When you're fucking pissed and you have no idea why you did and that you shouldn't but you are?
Okay, sounds confusing doesn't it?
But I feel like that. It had not been a breeze for me these few days. Bad things kept happening and I couldn't stand myself no longer.
Scenario 1:
I bought a pair of heels from U.R.S shop. Was happy about the price, it was 40% off but I stupidly took size 38. Went out of the shop, walked for less than an hour, and decided that that size 38 is too big for me. Wanted to change for a smaller size, they say that the bottom was scratched. As in the sole. So I can't change it.
Hello, I was walking on it for half an hour and you're telling me that I couldn't change it anymore????
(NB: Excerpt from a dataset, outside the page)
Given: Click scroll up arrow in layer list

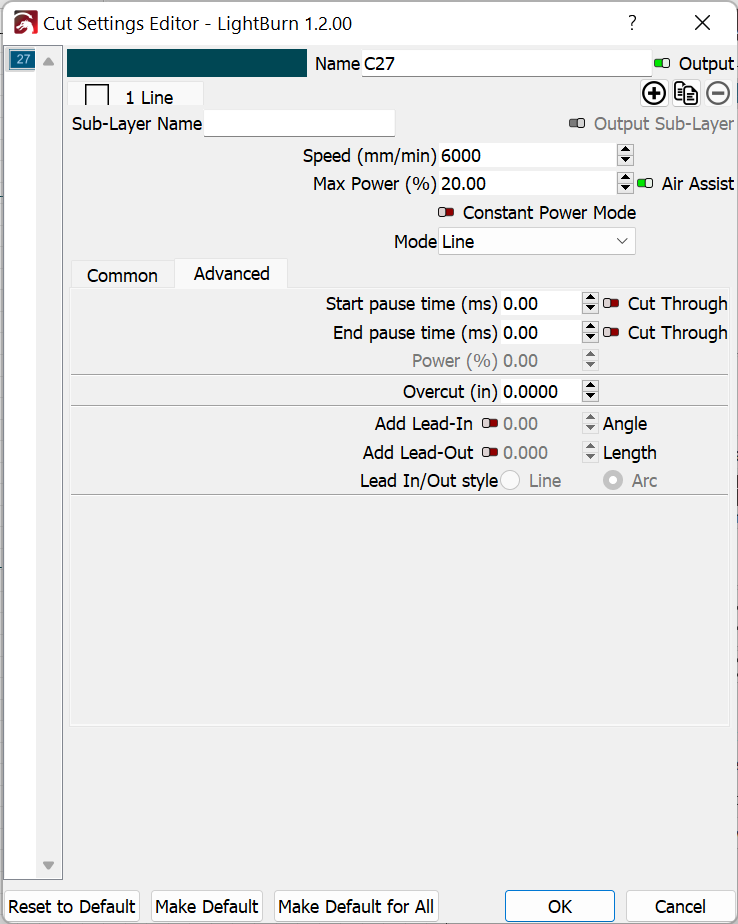Looking at the screenshot, I should click(x=49, y=61).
And I don't think it was MY fault cos all I did was walk around the smooth grounds of the shopping mall. :(
Less than 1 day leh. Whatever happens to the 7 days exchange. Gah! I won't buy shoes from them anymore. Lousy shoes. I advise the same for you guys. C&K shoes are better and much more comfortable too.
Fyi, I wore them again today and to my dismay, blisters started to form. Damn pain too. I feel so pathetic having to walk about despite knowing that more blisters will be forming. :( :( :(
I am so going to chuck them aside somewhere inside my cabinet and let them rot. TO DEATH.
I am so fucking pissed.
Scenario 2:
Yes, yes I am starting work. Something to be happy about. The morning pisses me off cos the lady who asked me to come today didn't know I am coming today and I don't have the ID or whatever to officially start work.
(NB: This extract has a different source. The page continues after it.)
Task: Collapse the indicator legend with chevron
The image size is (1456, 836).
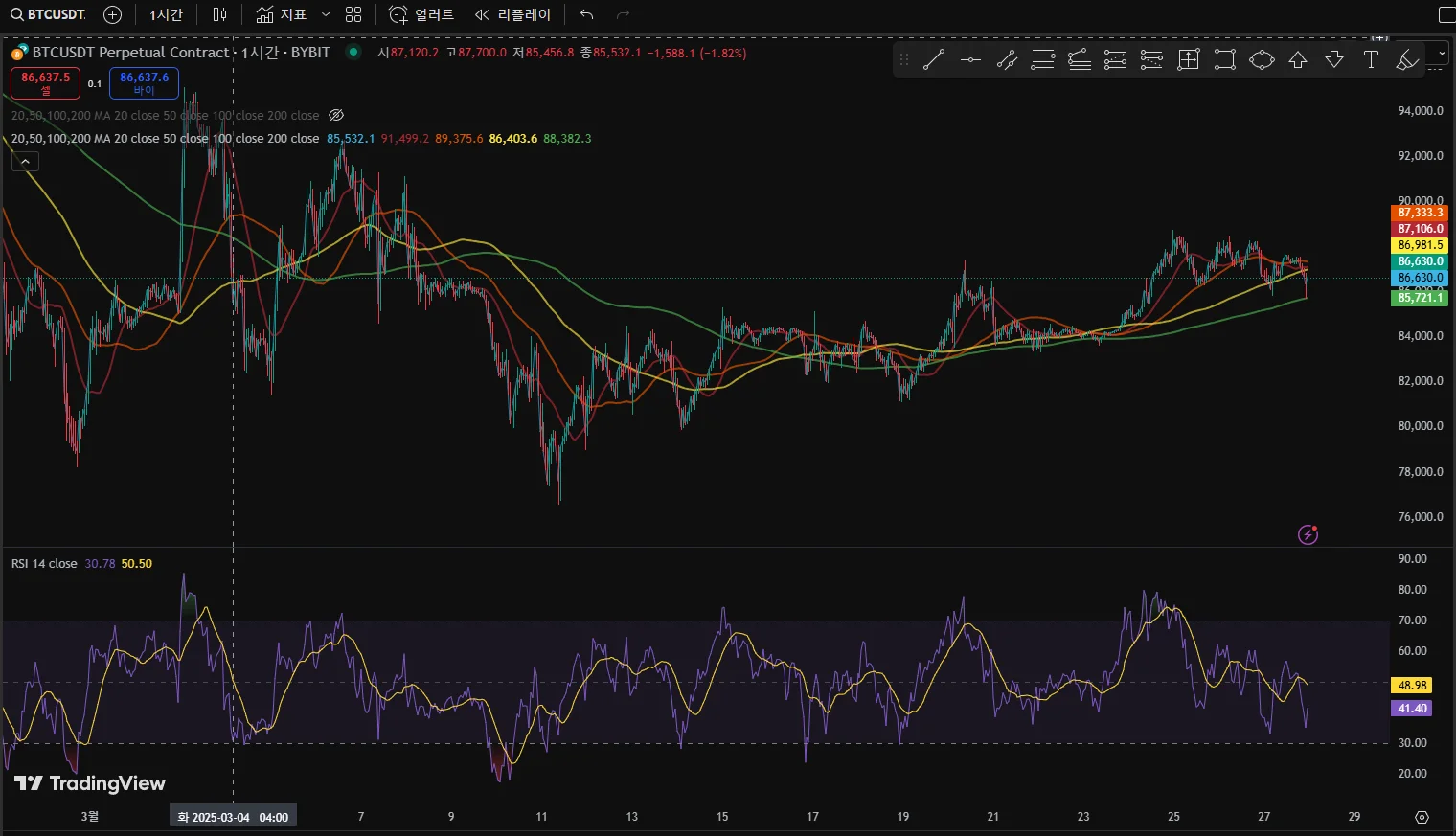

So like, I came for nothing? I've been waking up at 7 plus despite late nights ( 2-3am) due to photoshoots and stuffs. The dark rings piss me off quite oftenly. So how can I be not pissed.
I am so pissed that I look like this now.
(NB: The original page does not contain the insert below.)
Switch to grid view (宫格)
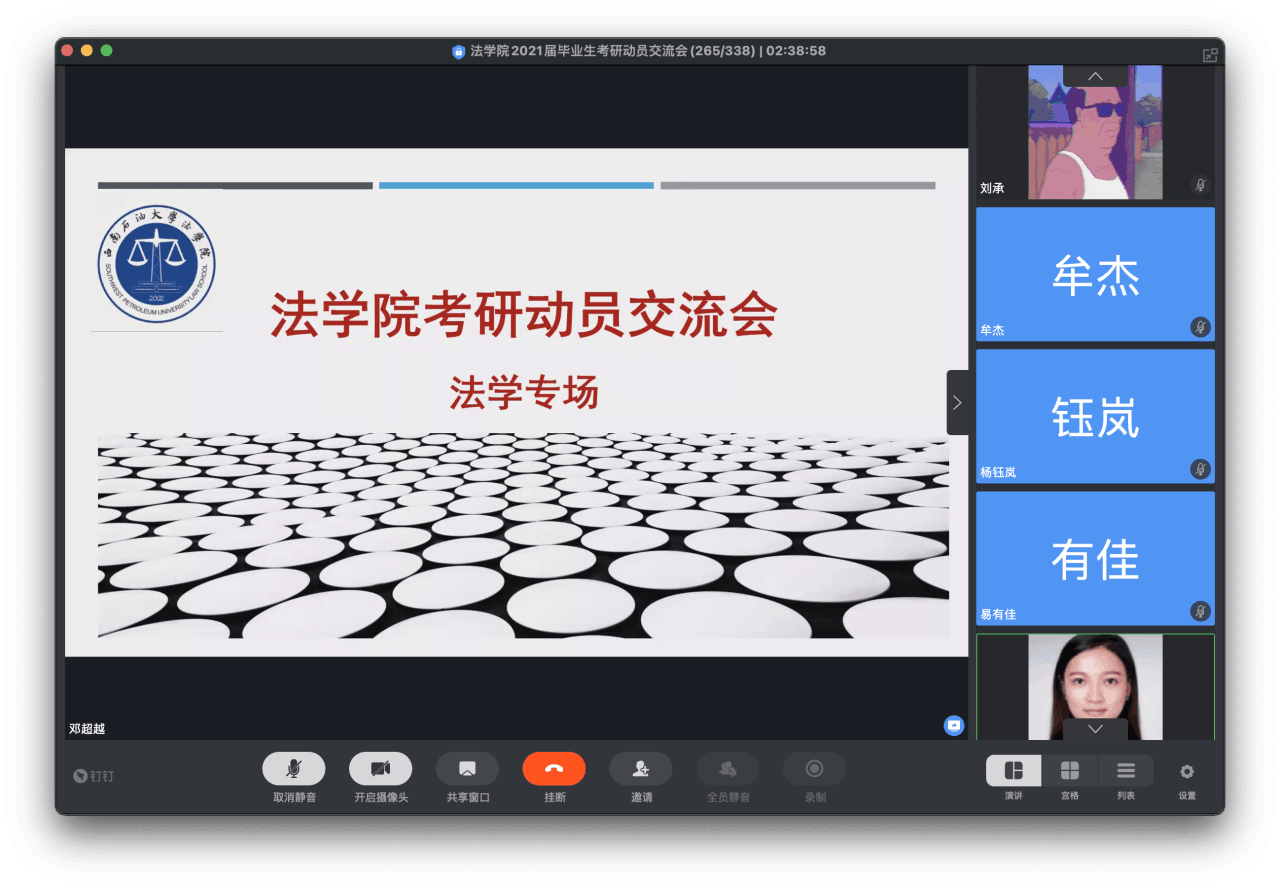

Come nearer and I'll eat you up.I am so fucking pissed.
But the consolation is, during lunch breaks, that lady says confirmed the ID already so can work and today is counted as day 1 for me.
Scenario 3:
One of my friends backed out in something that was confirmed. But I'm glad the date was pushed back due to some accidents though. And I do not have any fucking idea how to solve it. It's too troublesome anyway. Might have to cancel away the whole plan.
I am so fucking pissed.
Scenario 4:
My poor feet hurt. Ooh, I mentioned that, didn't I? :(
I am so fucking pissed.
Scenario 5:
How would you like when your boyfriend says his dad is going to fetch him, the bus stop is god damnit so far away (I don't know why it's not near the library cos the library is supposed to be the main attraction anyway) at least for my heels to carry me, it was drizzling slightly and you have to drag yourself to the "near by" bus stop to wait for a bus to go home?
The boyfriend expressed unwillingness towards ferrying you along cos his dad doesn't know you yet and it is not along the way. You suggested drop off at some more convenient mrt instead but were rejected again.
Don't ask me why the boyfriend's dad doesn't know you yet. I have no idea. Ask the boyfriend.
And your legs hurt like fuck. You just feel like killing yourself over and over again.
Sigh. I shouldn't blame him. For I may do the same too. Perhaps it's due to having a bad feet day.
I am so fucking pissed.
.
.
.
.
Now, someone just give me the injection of immunity to get rid of the fucking pissed feeling.